__WHAT YOU WILL DO__: Please reproduce the listing in full, exactly as given.

_ _ _

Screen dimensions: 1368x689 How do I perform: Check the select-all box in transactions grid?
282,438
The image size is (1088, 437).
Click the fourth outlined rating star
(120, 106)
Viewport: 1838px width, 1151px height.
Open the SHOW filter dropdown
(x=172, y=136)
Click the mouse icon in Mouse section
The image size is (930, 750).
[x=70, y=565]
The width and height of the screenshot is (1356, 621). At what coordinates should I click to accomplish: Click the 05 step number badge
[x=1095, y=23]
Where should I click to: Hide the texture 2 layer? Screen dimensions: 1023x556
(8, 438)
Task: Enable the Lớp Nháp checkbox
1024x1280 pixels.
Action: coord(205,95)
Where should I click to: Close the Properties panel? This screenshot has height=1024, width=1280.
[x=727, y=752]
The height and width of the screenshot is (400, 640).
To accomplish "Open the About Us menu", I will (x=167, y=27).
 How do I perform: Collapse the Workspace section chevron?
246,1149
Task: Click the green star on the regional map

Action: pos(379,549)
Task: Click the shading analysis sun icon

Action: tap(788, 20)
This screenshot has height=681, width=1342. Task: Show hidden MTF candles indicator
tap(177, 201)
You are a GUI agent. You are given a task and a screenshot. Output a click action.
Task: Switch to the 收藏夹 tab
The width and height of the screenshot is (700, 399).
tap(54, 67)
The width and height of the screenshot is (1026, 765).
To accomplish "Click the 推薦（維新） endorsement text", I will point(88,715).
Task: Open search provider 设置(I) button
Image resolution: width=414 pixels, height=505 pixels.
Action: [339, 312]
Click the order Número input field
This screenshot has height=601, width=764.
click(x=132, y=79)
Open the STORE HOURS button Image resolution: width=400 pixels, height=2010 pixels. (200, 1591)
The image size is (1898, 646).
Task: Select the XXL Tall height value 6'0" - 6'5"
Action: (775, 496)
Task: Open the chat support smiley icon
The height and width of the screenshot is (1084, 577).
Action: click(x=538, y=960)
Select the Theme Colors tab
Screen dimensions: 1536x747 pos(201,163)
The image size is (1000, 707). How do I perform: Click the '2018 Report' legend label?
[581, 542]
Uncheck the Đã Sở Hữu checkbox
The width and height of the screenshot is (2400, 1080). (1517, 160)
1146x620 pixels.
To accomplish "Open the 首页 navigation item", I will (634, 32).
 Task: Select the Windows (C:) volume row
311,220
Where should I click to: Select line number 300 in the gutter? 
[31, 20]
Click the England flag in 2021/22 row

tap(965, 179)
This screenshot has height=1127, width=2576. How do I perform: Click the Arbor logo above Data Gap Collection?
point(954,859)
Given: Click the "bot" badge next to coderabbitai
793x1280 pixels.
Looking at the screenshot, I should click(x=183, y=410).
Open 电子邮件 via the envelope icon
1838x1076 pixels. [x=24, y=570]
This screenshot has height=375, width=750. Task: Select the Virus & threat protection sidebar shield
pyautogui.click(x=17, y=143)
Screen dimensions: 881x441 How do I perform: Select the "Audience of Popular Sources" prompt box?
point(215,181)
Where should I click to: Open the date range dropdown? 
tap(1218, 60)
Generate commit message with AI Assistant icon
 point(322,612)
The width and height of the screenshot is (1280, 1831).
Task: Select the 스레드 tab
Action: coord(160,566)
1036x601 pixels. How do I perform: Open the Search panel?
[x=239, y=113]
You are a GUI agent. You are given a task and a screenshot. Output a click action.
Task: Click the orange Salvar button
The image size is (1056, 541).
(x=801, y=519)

_ _ _

__ANSWER FOR THIS EXERCISE__:
Screen dimensions: 1368x689 How do I perform: Check the select-all box in transactions grid?
282,438
The image size is (1088, 437).
Click the fourth outlined rating star
(120, 106)
Viewport: 1838px width, 1151px height.
Open the SHOW filter dropdown
(x=172, y=136)
Click the mouse icon in Mouse section
The image size is (930, 750).
[x=70, y=565]
The width and height of the screenshot is (1356, 621). At what coordinates should I click to accomplish: Click the 05 step number badge
[x=1095, y=23]
Where should I click to: Hide the texture 2 layer? Screen dimensions: 1023x556
(8, 438)
Task: Enable the Lớp Nháp checkbox
1024x1280 pixels.
Action: coord(205,95)
Where should I click to: Close the Properties panel? This screenshot has height=1024, width=1280.
[x=727, y=752]
The height and width of the screenshot is (400, 640).
To accomplish "Open the About Us menu", I will (x=167, y=27).
 How do I perform: Collapse the Workspace section chevron?
246,1149
Task: Click the green star on the regional map

Action: pos(379,549)
Task: Click the shading analysis sun icon

Action: tap(788, 20)
This screenshot has height=681, width=1342. Task: Show hidden MTF candles indicator
tap(177, 201)
You are a GUI agent. You are given a task and a screenshot. Output a click action.
Task: Switch to the 收藏夹 tab
The width and height of the screenshot is (700, 399).
tap(54, 67)
The width and height of the screenshot is (1026, 765).
To accomplish "Click the 推薦（維新） endorsement text", I will point(88,715).
Task: Open search provider 设置(I) button
Image resolution: width=414 pixels, height=505 pixels.
Action: [339, 312]
Click the order Número input field
This screenshot has height=601, width=764.
click(x=132, y=79)
Open the STORE HOURS button Image resolution: width=400 pixels, height=2010 pixels. (200, 1591)
The image size is (1898, 646).
Task: Select the XXL Tall height value 6'0" - 6'5"
Action: (775, 496)
Task: Open the chat support smiley icon
The height and width of the screenshot is (1084, 577).
Action: click(x=538, y=960)
Select the Theme Colors tab
Screen dimensions: 1536x747 pos(201,163)
The image size is (1000, 707). How do I perform: Click the '2018 Report' legend label?
[581, 542]
Uncheck the Đã Sở Hữu checkbox
The width and height of the screenshot is (2400, 1080). (1517, 160)
1146x620 pixels.
To accomplish "Open the 首页 navigation item", I will (634, 32).
 Task: Select the Windows (C:) volume row
311,220
Where should I click to: Select line number 300 in the gutter? 
[31, 20]
Click the England flag in 2021/22 row

tap(965, 179)
This screenshot has height=1127, width=2576. How do I perform: Click the Arbor logo above Data Gap Collection?
point(954,859)
Given: Click the "bot" badge next to coderabbitai
793x1280 pixels.
Looking at the screenshot, I should click(x=183, y=410).
Open 电子邮件 via the envelope icon
1838x1076 pixels. [x=24, y=570]
This screenshot has height=375, width=750. Task: Select the Virus & threat protection sidebar shield
pyautogui.click(x=17, y=143)
Screen dimensions: 881x441 How do I perform: Select the "Audience of Popular Sources" prompt box?
point(215,181)
Where should I click to: Open the date range dropdown? 
tap(1218, 60)
Generate commit message with AI Assistant icon
 point(322,612)
The width and height of the screenshot is (1280, 1831).
Task: Select the 스레드 tab
Action: coord(160,566)
1036x601 pixels. How do I perform: Open the Search panel?
[x=239, y=113]
You are a GUI agent. You are given a task and a screenshot. Output a click action.
Task: Click the orange Salvar button
The image size is (1056, 541).
(x=801, y=519)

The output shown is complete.